Growing up in Washington D.C., spring starts to appear at the beginning of March. I remember the weather during spring vacation felt like a time of transition. It was the in-between time of no heater kicking on, but not yet any need for air conditioning. Overnight, it seemed, the crocus flowers peeked purple through the grass. While the cherry blossoms get all the attention, it is the pink, red and white buds of the azalea bushes that abound in D.C. residential neighborhoods. The later sunsets provide space in the evenings for outdoor activities. The humidity slowly creeps back throughout the spring, a gentle embrace at first that you know will grow oppressive by summer, but is a welcome change after the winter months.
It is so different from the spring weather in New England and Chicago, where I was wearing my fleece vest well into May, to ward off the chill. March in New Mexico is known as the windy season, often accompanied with dust storms.

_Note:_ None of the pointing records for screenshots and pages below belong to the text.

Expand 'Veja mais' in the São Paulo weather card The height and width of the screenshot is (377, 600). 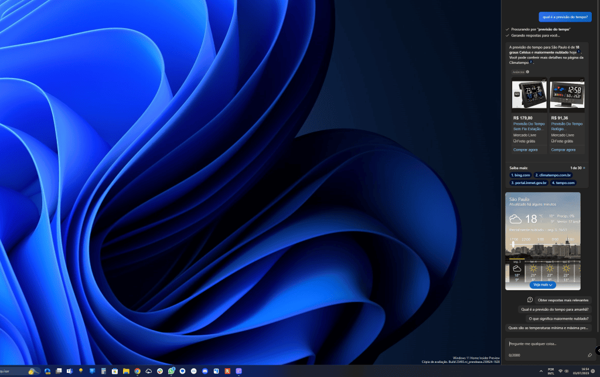[543, 285]
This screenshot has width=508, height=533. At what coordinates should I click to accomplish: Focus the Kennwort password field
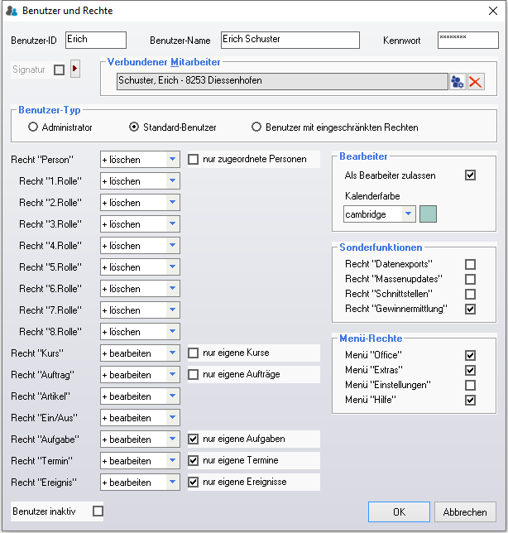tap(467, 41)
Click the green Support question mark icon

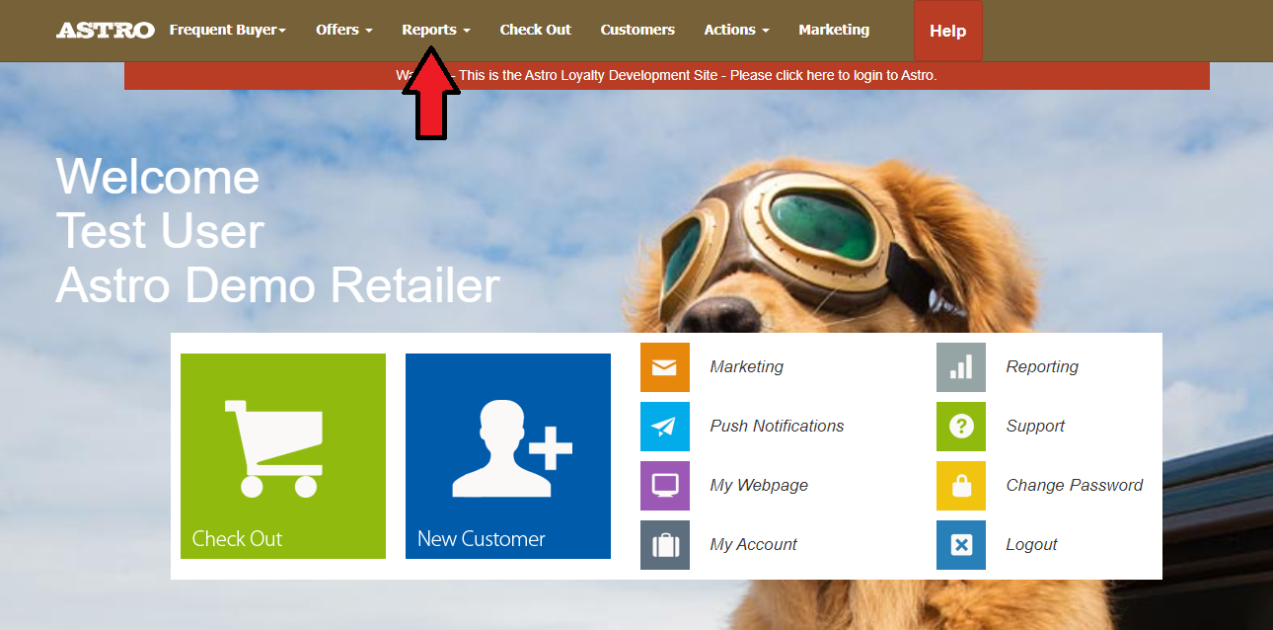[960, 427]
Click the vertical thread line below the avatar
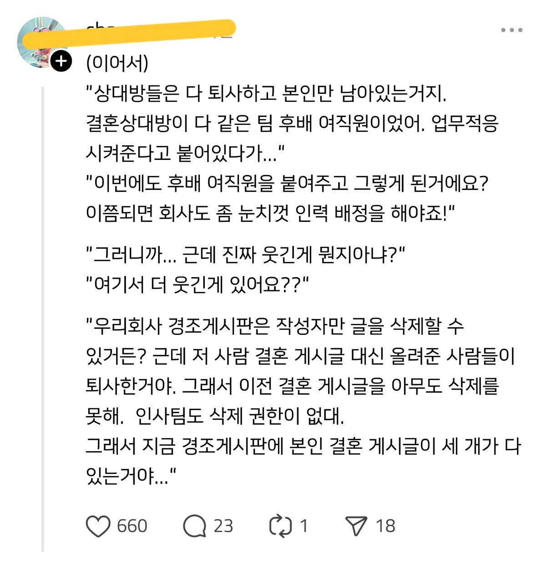The height and width of the screenshot is (565, 546). [x=43, y=319]
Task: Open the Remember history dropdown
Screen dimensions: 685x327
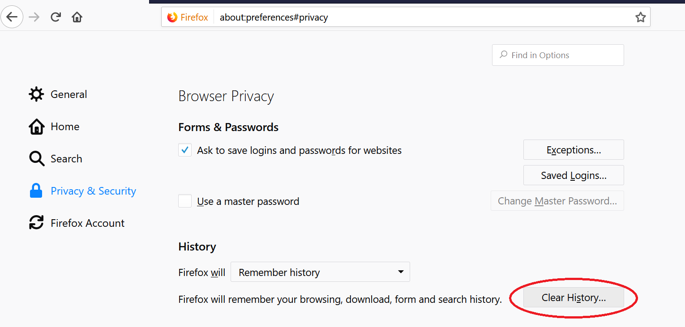Action: (x=320, y=272)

This is when I first learned the true reality of tumbleweeds, as I saw them stacked up high against fences and dodged on-coming batches as I drove down the street.
Spring’s arrival is also reflected in the world of animals. I have heard and seen more birds in the past few weeks. They are louder in the morning and the population around Crescent Lake seems to have exploded. Up in the air, I see the V formation of birds heading back north, migrating towards their homeland.
In Connecticut, this time of year was notable for the many bear sightings. Connecticut has a high concentration of black bears; non-threatening unless provoked, and most of them are tagged by the state to prevent bear hunting. The school where I lived was home to many families of bears. Mama bears with cubs climbed on trees and waddled around campus. We used to send out all-school emails notifying the community when bears were sighted to alert people to avoid the location, but we found it only created a mad rush of students heading over to take pictures. Next time you see me, ask to watch my video of a 400-pound bear casually strolling down our driveway one Sunday morning, on his way to help himself to the contents of our garbage can.
Spring is also a time of important rituals in many major religions. Easter, Passover and Ramadan (which fluctuates in the calendar but this year begins in mid-April) are a time of reflection and renewal, and are often accompanied by family gatherings. For all of you who are celebrating these holidays, I wish you much happiness and joy. And to everyone reading, I wish a happy spring!